▸ **DIRECTION**
From the blog post about anticipated 2012 albums, reproduce word for word the passage that opens with the words containing "This excellent singer/songwriter" and closes with "Phoenix - TBA (TBA)".

— START QUOTED TEXT —

I know I am a little late on this, but here are the albums that I am looking forward to hearing the most. Please understand this is not my guess at what will be the best albums of 2012, or my attempt at finding the pulse of what the general public is most excited about. These the 12 albums that I am personally the most excited about.
Also know that I have excluded several albums that have already been released that surely would have made this list, had I done a month ago, including the new ones by Sharon Van Etten and Dr. Dog, which were both released this week.
12. Fanfarlo – Room Filled with Light (2/28)
These guys put out of my favorites of 2009 with their debut Reservoir. They have such a fun and full sound, and I am in love with the way they incorporate horns into their music without making it ska or cheesy elevator music. Here is a live session of one of the songs from the new album.
11. Passion Pit – TBA (TBA)
Here is another band whose debut album, Manners, found a spot on my 2009 year end list. And I am in desperate need for some new good dance music. Lead singer, Michael Angelakos, announced in August of 2010 that they had already started work on the follow-up to Manners, and that they wanted to release it in the spring of 2011. Here is to hoping that the delay results in an album filled with tracks I can play at all the various parties and weddings I am scheduled to DJ this year.
10. Diamond Rugs – TBA (4/24)
After the last two Deer Tick albums, and the phenomenal Middle Brother album, I am a huge fan of John McCauley, who is fronting yet another super group album. This time he is teaming up with members of Los Lobos, Black Lips, Dead Confederate, and Six Finger Satellite. McCauley is a phenomenal songwriter and as he proved last year, with my favorite album of the year, he is a great team player. This could be a hell of a rock album.
This excellent singer/songwriter never seems to disappoint. This go around he has enlisted the help of several great female vocalists, including Ingrid Michaelson and Sia. Listen to this great live recording of one of my favorite songs of his that never made it on any of his full-length albums.
8. Phoenix - TBA (TBA)
Very little details are known about the forthcoming follow-up to one of the greatest pop albums of the last decade and yet another album off of my 2009 year-end list. It will be hard to top the genius of Wolfgang Amadeus Phoenix, which is why I was glad to hear that this new album will be a more experimental departure from the pop sounds of their previous efforts.
7. Bruce Springsteen – Wrecking Ball (3/6)
I can’t help but love The Boss. Even though I was disappointed with most of The Promise, and Working On A Dream, there is no way I will be able to resist going out and getting this album when it comes out this year. The first album since losing his long-time band-member and friend, Clarence Clemens, should be an emotional one, and I will be all ears.
6. Mumford & Sons - TBA (TBA)
The only reason this album isn’t higher is because I just don’t know how you follow up a debut album as good as Sigh No More. I just can’t allow myself to get as excited as I wanna be. As a huge folk fan, these guys are just right up my alley, and I have loved the spiritual nature of their lyrics.
This girl’s voice is absolutely phenomenal. If you haven’t heard her 2010 debut, Suburban Nature, you are seriously missing out. Got the chance to see her live shortly after releasing it back in the fall of 201 and I was just blown away by the power and control of her voice. A few of the songs on the upcoming record were included on last year’s CD/DVD combo release, The Way the Sound Leaves A Room. Take a listen to the title track from that short effort.

— END QUOTED TEXT —
— START EXCERPTED RECORDS —

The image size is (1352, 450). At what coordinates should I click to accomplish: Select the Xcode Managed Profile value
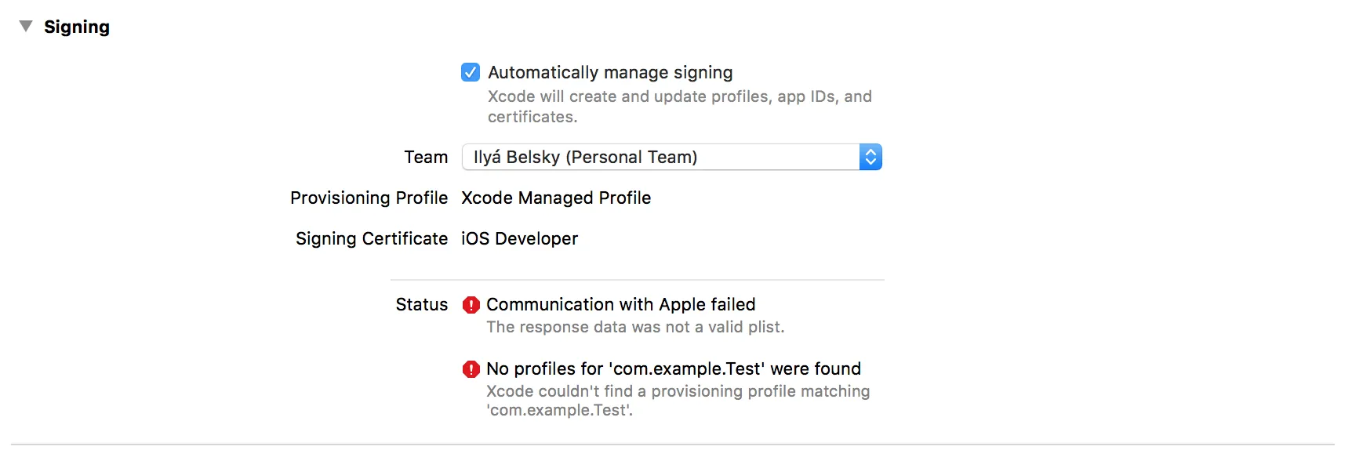556,198
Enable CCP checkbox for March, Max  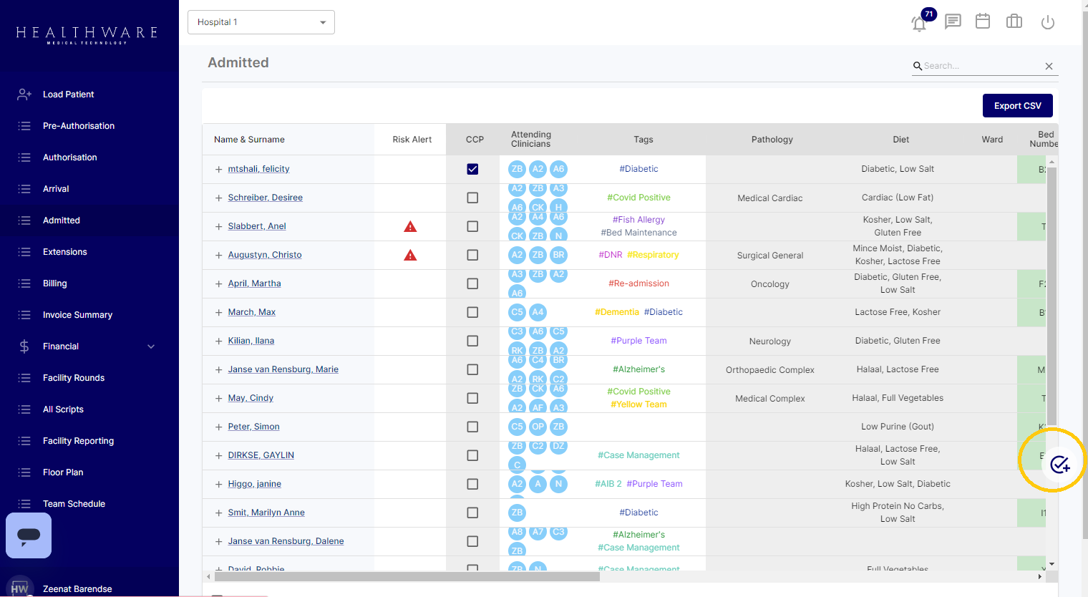coord(472,312)
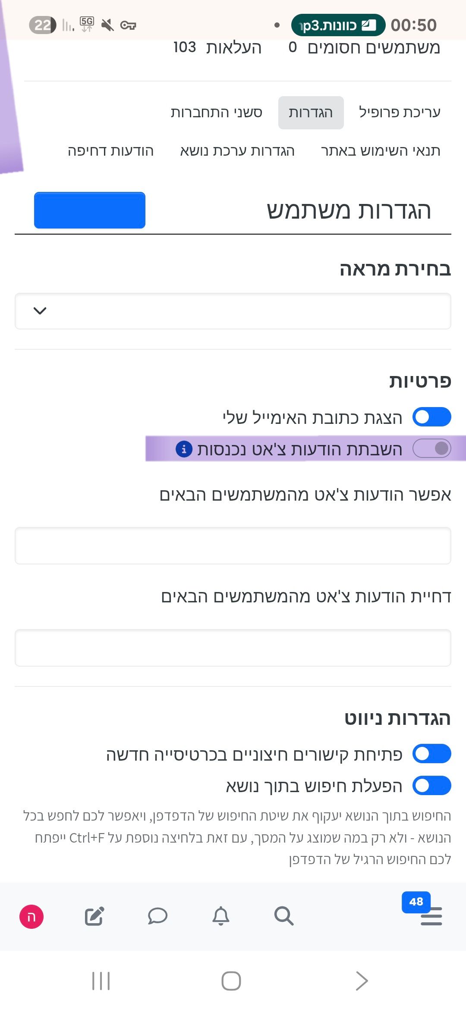Open the hamburger menu with 48 badge
The width and height of the screenshot is (466, 1009).
pyautogui.click(x=431, y=915)
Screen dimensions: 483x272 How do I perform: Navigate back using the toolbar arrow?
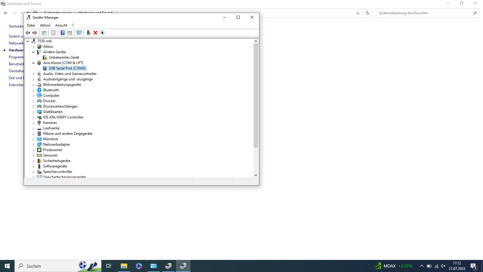[x=27, y=33]
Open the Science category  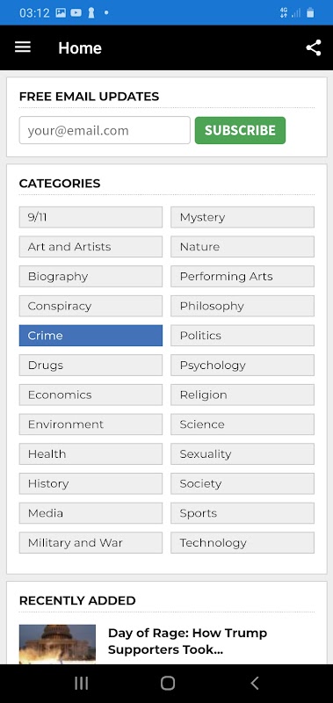pos(242,424)
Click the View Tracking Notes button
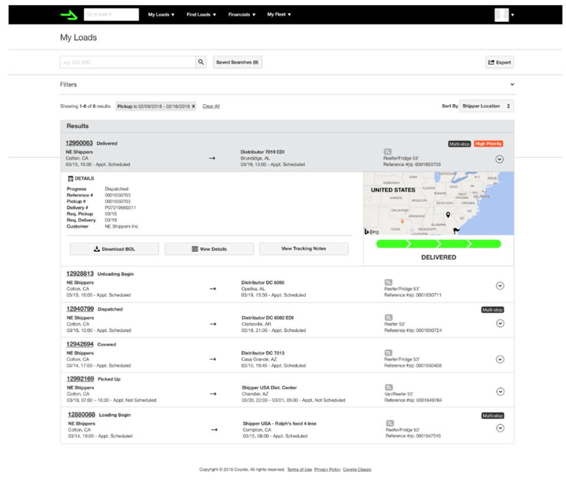The image size is (566, 488). point(304,249)
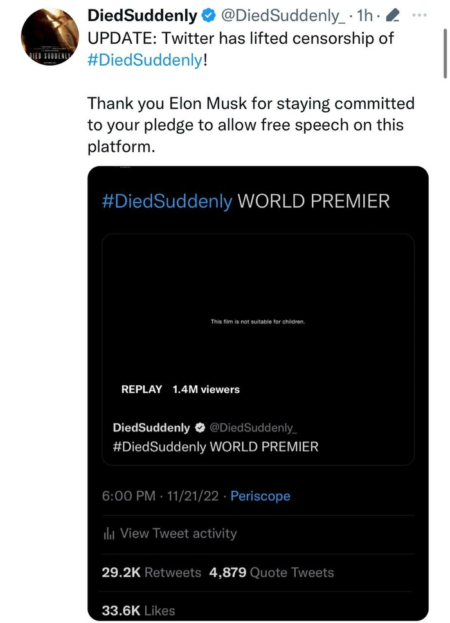The image size is (450, 623).
Task: Open the DiedSuddenly display name at top
Action: click(x=141, y=15)
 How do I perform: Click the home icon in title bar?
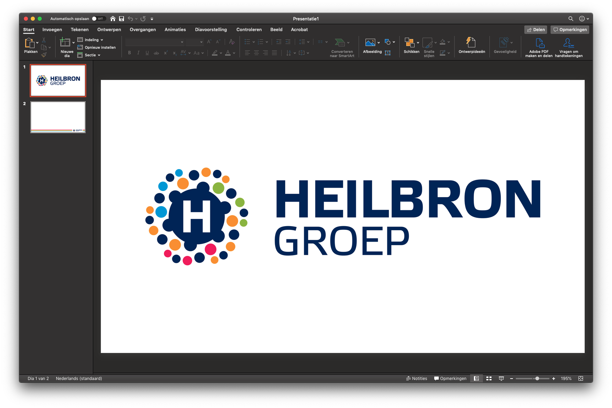click(x=113, y=19)
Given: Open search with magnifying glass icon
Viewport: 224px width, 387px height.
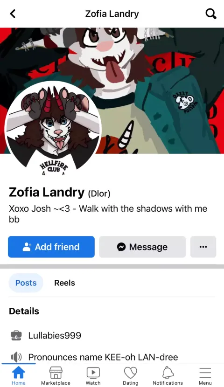Looking at the screenshot, I should coord(211,14).
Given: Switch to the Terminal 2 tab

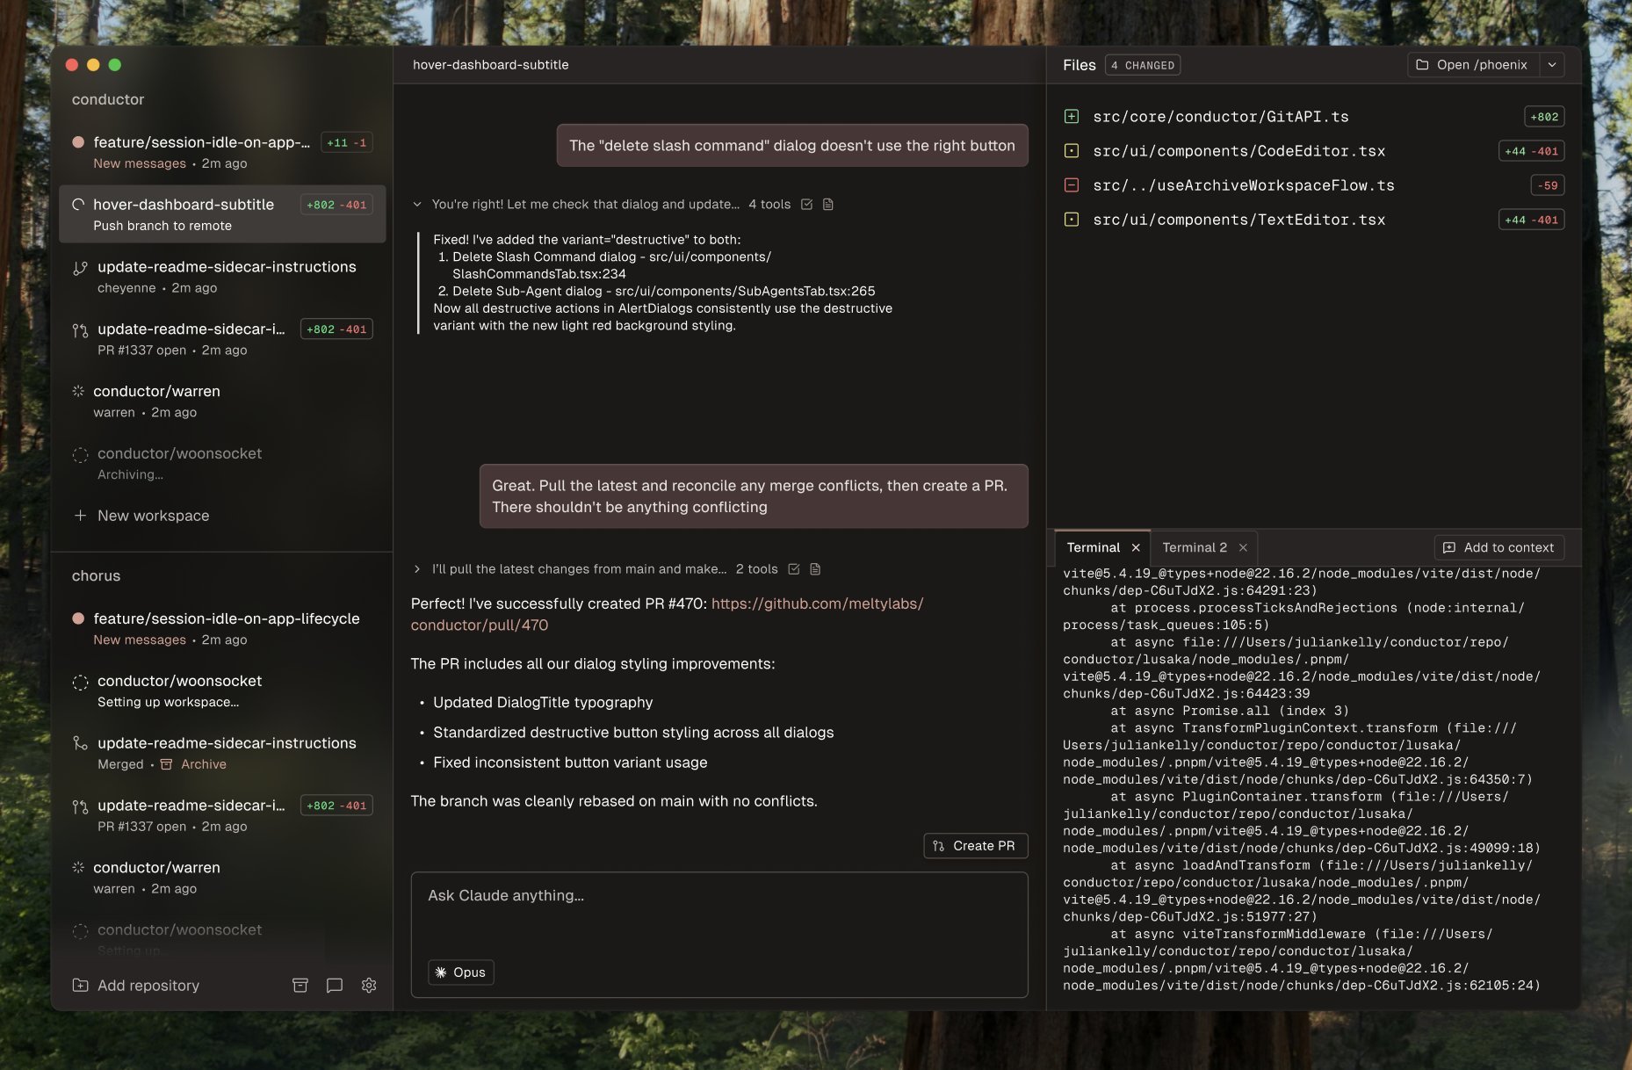Looking at the screenshot, I should 1195,547.
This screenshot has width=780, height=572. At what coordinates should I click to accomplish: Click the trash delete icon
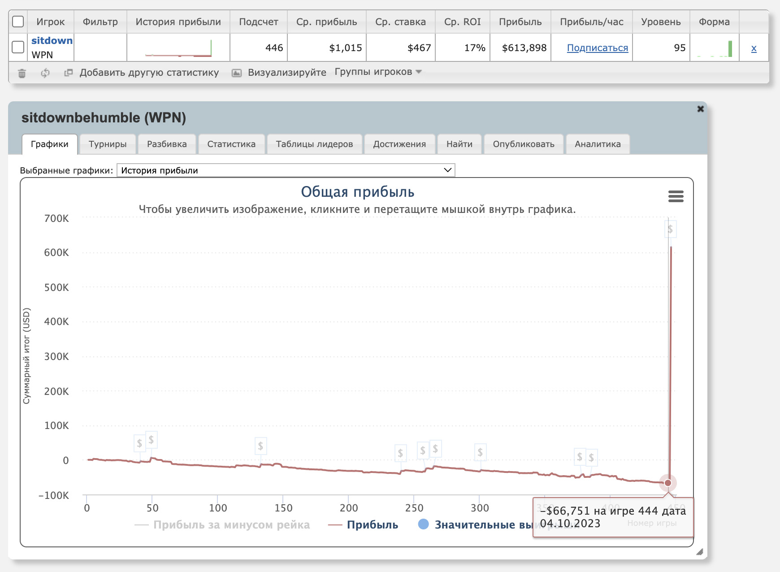coord(22,73)
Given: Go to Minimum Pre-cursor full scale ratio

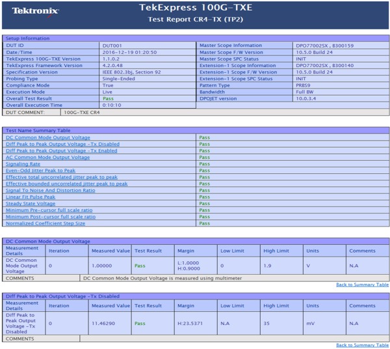Looking at the screenshot, I should click(x=49, y=210).
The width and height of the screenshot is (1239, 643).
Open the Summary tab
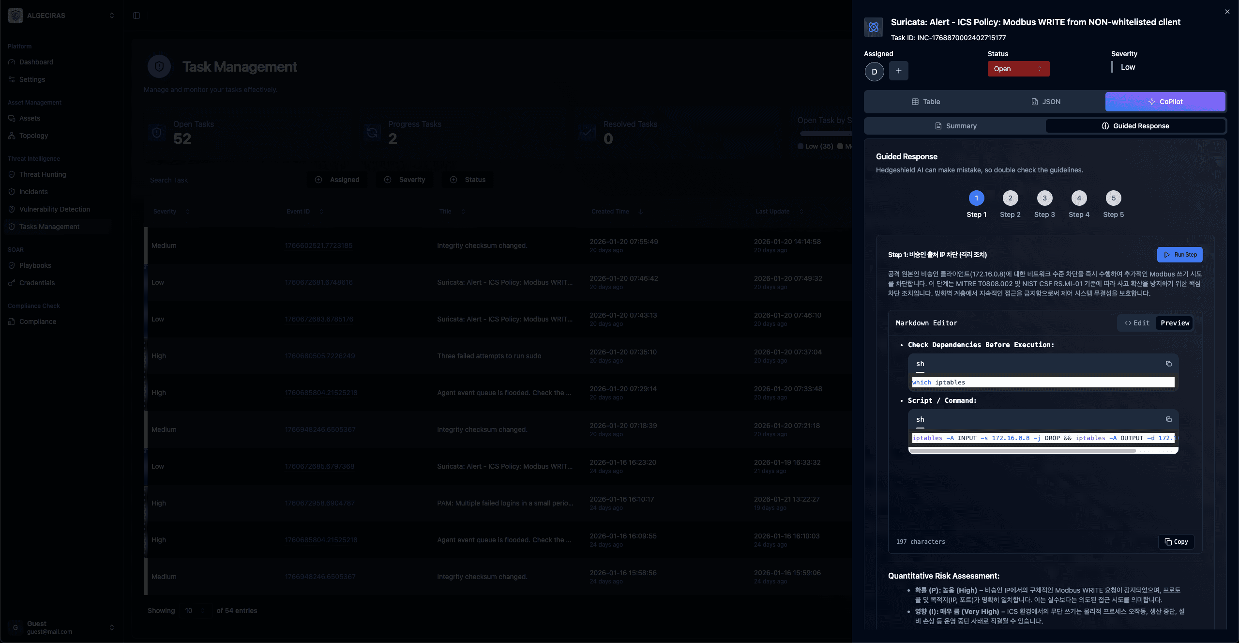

— END EXCERPTED RECORDS —

▸ **WORKED ANSWER**
This excellent singer/songwriter never seems to disappoint. This go around he has enlisted the help of several great female vocalists, including Ingrid Michaelson and Sia. Listen to this great live recording of one of my favorite songs of his that never made it on any of his full-length albums.
8. Phoenix - TBA (TBA)